The demonstrators carried giant inflatable Tetris cubes reading “Game Over Capitalism”. If logistical blockades become part of a pan-European strategy, they may be right. Indeed, the actions’ organisers – Ums Ganze and Beyond Europe – see the blockades as a test run, proving that “if we tighten the right screws and break the right circuits, we can show how vulnerable this complex system is”.
And the blockades didn’t just occur at the port, they followed the logistical trail to its logical destination: the city itself – where the circulation of imported goods finally realises its value. Heeding a call to skive-off work and join the City Strike – a philosophy of action centred on withdrawing labour from the workplace to disrupt critical infrastructure – thousands of demonstrators formed blockades across Hamburg. As students and their professors raced out of the universities to join the resistance in the streets, swarms of highly mobile pickets flooded the roads around the airport; creating havoc for arriving delegates.
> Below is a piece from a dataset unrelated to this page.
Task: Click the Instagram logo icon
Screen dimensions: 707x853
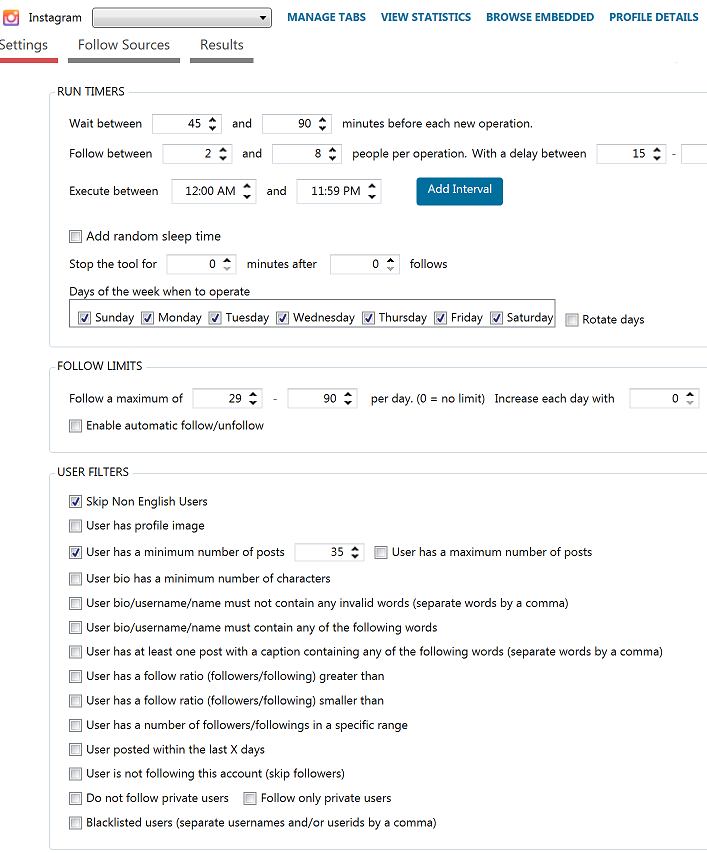Action: point(12,18)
Meanwhile outside the summit venues, throngs of people clutching umbrellas faced down water cannons to besiege key access routes into the exclusion zone – disbanding under police attack only to spontaneously re-emerge at another intersection. The tactic proved highly successful; delaying the summit by several hours, preventing key attendees reaching the venues and even trapping Melania Trump inside her hotel – eventually forcing the military to extract world leaders by helicopter.
Despite calling in reinforcements from across Germany, Austria, Denmark and Switzerland, backed up by over 50 high-tech water cannons, attempts to silence the demonstrations categorically failed. Across the Friday and Saturday, large parts of Hamburg would become police-free zones; as hundreds of decentralised actions combined into a collective articulation of power capable of defending territory across the city. Whilst the televised violence of the riots appears unsavoury, perhaps the words of Berlin poet Bertolt Brecht may offer some clarity: “What is robbing a bank in comparison to forming a bank?”
If logistics enables corporations to evade both governments and political opposition by rendering the traditional strike largely redundant in western workplaces, the Hamburg City Strike suggests that new tactics appearing across Europe are beginning to synthesise into coherent strategy to combat these defeats. If previous demonstrations against neoliberal globalisation have focused on the summit themselves, then Hamburg represents a qualitatively new mode of action, which responds to how the nature of political power has changed in its logistical, economic and territorial forms.